▶ _Provided information_
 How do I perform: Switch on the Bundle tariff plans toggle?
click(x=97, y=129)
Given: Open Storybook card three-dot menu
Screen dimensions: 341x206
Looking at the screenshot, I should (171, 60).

▶ _Assignment_
Print exactly the lines from the one with "Given: Open Storybook card three-dot menu" through the last line of the material, including both, and no others.

▶ _Output below_
Given: Open Storybook card three-dot menu
Screen dimensions: 341x206
Looking at the screenshot, I should (171, 60).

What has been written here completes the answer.